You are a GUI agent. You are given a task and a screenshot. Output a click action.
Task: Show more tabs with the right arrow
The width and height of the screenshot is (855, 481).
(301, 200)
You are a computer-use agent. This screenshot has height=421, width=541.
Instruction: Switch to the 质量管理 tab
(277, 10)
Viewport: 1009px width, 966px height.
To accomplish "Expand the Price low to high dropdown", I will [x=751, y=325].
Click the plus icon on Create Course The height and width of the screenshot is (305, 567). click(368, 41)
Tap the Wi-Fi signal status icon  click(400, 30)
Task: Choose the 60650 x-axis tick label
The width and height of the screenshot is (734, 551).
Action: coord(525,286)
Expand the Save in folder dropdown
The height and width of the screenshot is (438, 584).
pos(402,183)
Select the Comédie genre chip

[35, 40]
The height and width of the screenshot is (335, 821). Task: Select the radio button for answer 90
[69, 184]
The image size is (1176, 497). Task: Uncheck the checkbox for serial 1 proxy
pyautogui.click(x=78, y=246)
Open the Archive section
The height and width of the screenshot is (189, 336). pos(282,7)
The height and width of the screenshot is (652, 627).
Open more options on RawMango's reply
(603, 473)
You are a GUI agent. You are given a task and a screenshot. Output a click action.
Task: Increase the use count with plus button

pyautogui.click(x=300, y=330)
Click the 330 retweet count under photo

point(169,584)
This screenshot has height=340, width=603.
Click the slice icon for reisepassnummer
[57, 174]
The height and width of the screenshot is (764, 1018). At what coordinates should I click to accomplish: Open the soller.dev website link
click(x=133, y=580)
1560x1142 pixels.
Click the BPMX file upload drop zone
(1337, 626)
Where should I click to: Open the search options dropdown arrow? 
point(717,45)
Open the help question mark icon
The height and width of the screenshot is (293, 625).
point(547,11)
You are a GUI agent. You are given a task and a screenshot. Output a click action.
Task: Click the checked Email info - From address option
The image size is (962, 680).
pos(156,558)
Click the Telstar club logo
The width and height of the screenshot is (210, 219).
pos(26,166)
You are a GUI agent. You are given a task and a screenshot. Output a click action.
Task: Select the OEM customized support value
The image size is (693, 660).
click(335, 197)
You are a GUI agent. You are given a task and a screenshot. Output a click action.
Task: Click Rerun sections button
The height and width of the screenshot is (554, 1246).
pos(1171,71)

EXERCISE GOAL: Starting at the line that has "The height and width of the screenshot is (293, 625)." and ending at the line that has "Task: Click the", please write out the lines above exactly, leaving out all others.

ANSWER TO THIS PROBLEM:
The height and width of the screenshot is (293, 625).
point(547,11)
You are a GUI agent. You are given a task and a screenshot. Output a click action.
Task: Click the checked Email info - From address option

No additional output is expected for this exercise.